■ PROVIDED MATERIAL

● ● ● ● ● ● ●

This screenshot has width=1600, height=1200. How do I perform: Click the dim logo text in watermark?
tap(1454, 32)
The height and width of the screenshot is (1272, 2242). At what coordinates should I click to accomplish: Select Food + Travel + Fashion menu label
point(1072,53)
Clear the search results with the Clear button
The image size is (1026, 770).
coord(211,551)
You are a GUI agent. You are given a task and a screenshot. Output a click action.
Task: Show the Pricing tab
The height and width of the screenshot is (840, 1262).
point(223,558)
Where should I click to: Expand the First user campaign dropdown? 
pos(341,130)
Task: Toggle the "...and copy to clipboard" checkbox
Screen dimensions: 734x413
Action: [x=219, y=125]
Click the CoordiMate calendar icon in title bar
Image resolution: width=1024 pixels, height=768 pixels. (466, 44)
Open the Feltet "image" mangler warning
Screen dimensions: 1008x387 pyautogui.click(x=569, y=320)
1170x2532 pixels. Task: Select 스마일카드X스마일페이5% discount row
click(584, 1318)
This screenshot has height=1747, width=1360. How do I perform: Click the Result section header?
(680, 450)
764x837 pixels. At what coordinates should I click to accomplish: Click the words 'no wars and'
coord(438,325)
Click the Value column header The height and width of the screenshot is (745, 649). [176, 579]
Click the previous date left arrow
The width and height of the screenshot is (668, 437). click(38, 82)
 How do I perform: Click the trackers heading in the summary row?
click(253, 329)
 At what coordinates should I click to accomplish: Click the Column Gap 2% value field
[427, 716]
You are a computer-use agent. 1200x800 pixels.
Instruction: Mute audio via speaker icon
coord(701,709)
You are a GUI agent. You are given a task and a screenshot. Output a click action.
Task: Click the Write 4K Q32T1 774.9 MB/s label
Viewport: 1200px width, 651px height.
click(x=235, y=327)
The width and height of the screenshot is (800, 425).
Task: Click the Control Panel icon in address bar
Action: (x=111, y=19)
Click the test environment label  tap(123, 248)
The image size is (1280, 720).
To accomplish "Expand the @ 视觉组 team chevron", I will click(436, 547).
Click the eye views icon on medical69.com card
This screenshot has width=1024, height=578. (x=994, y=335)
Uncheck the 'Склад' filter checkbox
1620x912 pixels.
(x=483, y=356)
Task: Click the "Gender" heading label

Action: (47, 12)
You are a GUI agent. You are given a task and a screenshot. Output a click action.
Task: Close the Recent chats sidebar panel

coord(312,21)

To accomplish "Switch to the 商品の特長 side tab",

● ● ● ● ● ● ●

■ EXERCISE OBJECTIVE
Please output the lines of the listing above that fall in the stretch from the one with "The height and width of the screenshot is (840, 1262)." through the one with "Task: Click the Write", exactly and only those.

■ SOLUTION FOR THIS EXERCISE
The height and width of the screenshot is (840, 1262).
point(223,558)
Where should I click to: Expand the First user campaign dropdown? 
pos(341,130)
Task: Toggle the "...and copy to clipboard" checkbox
Screen dimensions: 734x413
Action: [x=219, y=125]
Click the CoordiMate calendar icon in title bar
Image resolution: width=1024 pixels, height=768 pixels. (466, 44)
Open the Feltet "image" mangler warning
Screen dimensions: 1008x387 pyautogui.click(x=569, y=320)
1170x2532 pixels. Task: Select 스마일카드X스마일페이5% discount row
click(584, 1318)
This screenshot has height=1747, width=1360. How do I perform: Click the Result section header?
(680, 450)
764x837 pixels. At what coordinates should I click to accomplish: Click the words 'no wars and'
coord(438,325)
Click the Value column header The height and width of the screenshot is (745, 649). [176, 579]
Click the previous date left arrow
The width and height of the screenshot is (668, 437). click(38, 82)
 How do I perform: Click the trackers heading in the summary row?
click(253, 329)
 At what coordinates should I click to accomplish: Click the Column Gap 2% value field
[427, 716]
You are a computer-use agent. 1200x800 pixels.
Instruction: Mute audio via speaker icon
coord(701,709)
You are a GUI agent. You are given a task and a screenshot. Output a click action.
Task: Click the Write 4K Q32T1 774.9 MB/s label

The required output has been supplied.